- Extracted data:
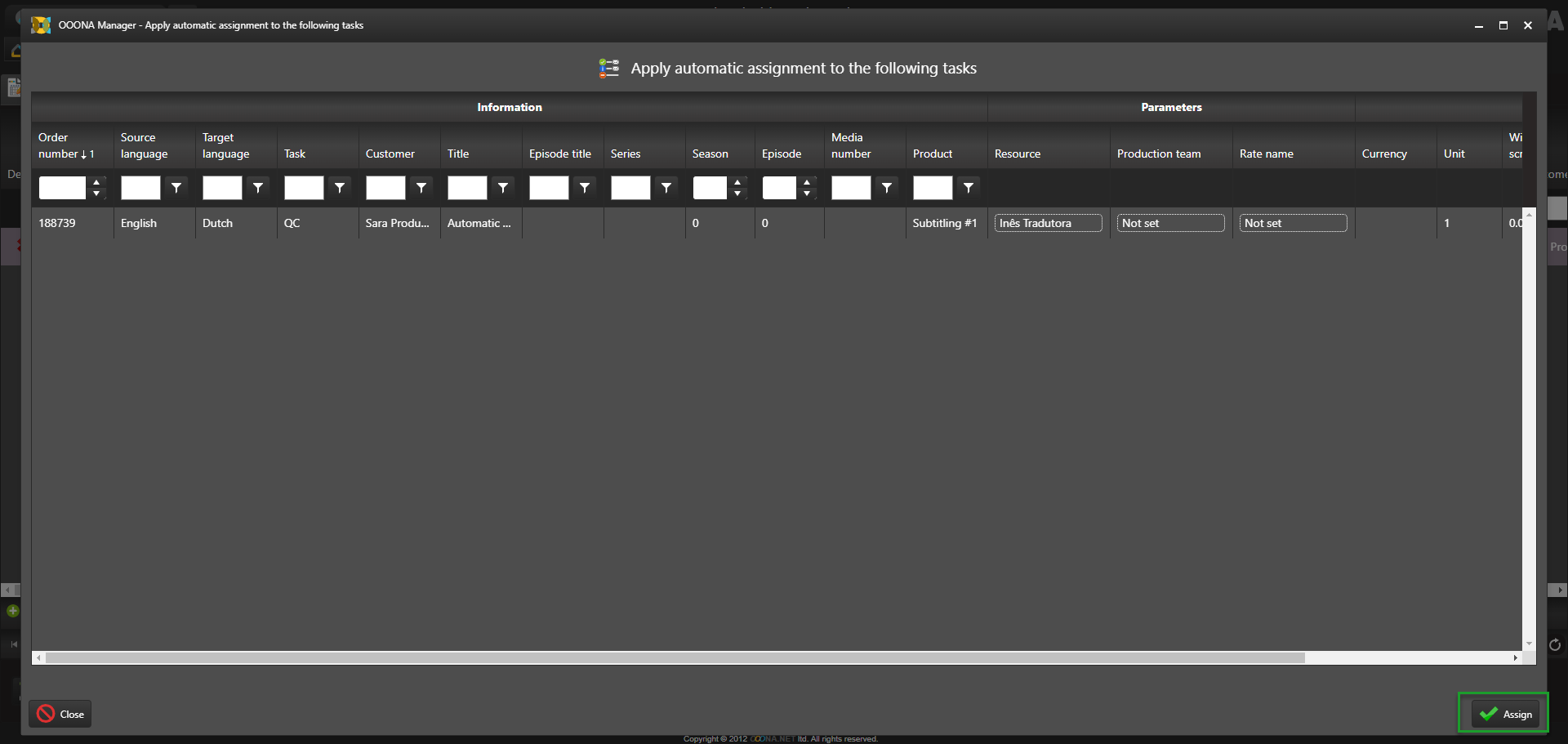Open the Rate name Not set dropdown
Screen dimensions: 1568x744
point(1293,223)
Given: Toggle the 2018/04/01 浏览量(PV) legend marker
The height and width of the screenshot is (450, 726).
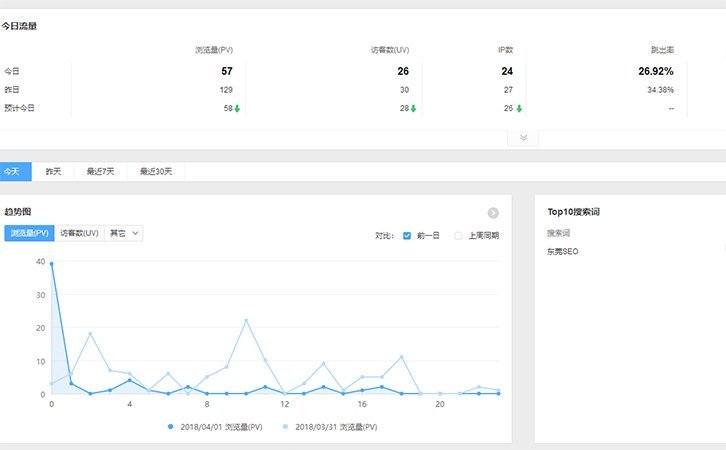Looking at the screenshot, I should (x=172, y=426).
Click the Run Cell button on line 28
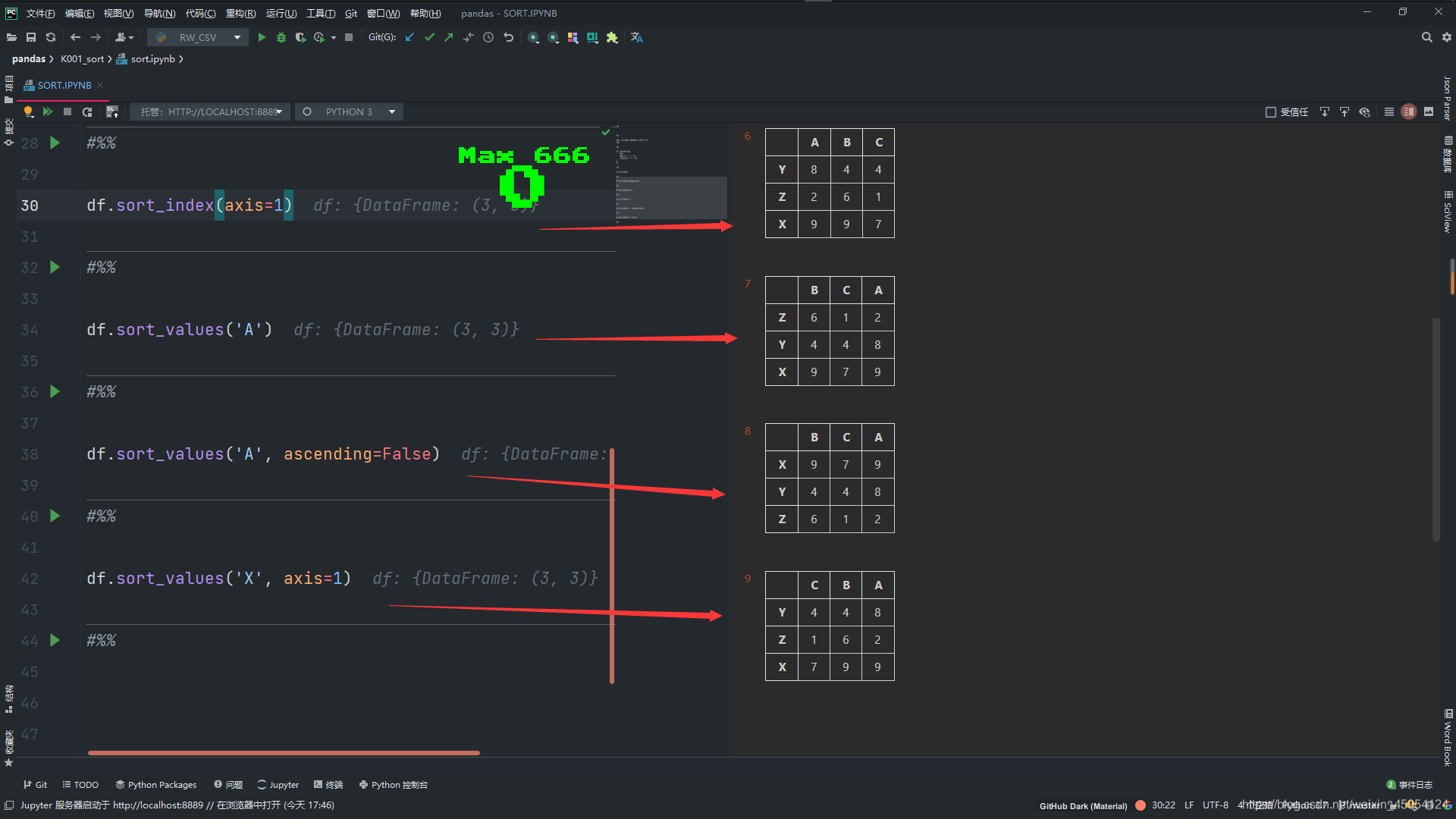This screenshot has width=1456, height=819. pos(55,143)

- Exercise details:
Only what runs from the line holding "The height and" through the end of the entries above is to be given again, exactly, with every picture omitted.

- Result:
The height and width of the screenshot is (450, 726).
Looking at the screenshot, I should (x=172, y=426).
Click the Run Cell button on line 28
This screenshot has width=1456, height=819. pos(55,143)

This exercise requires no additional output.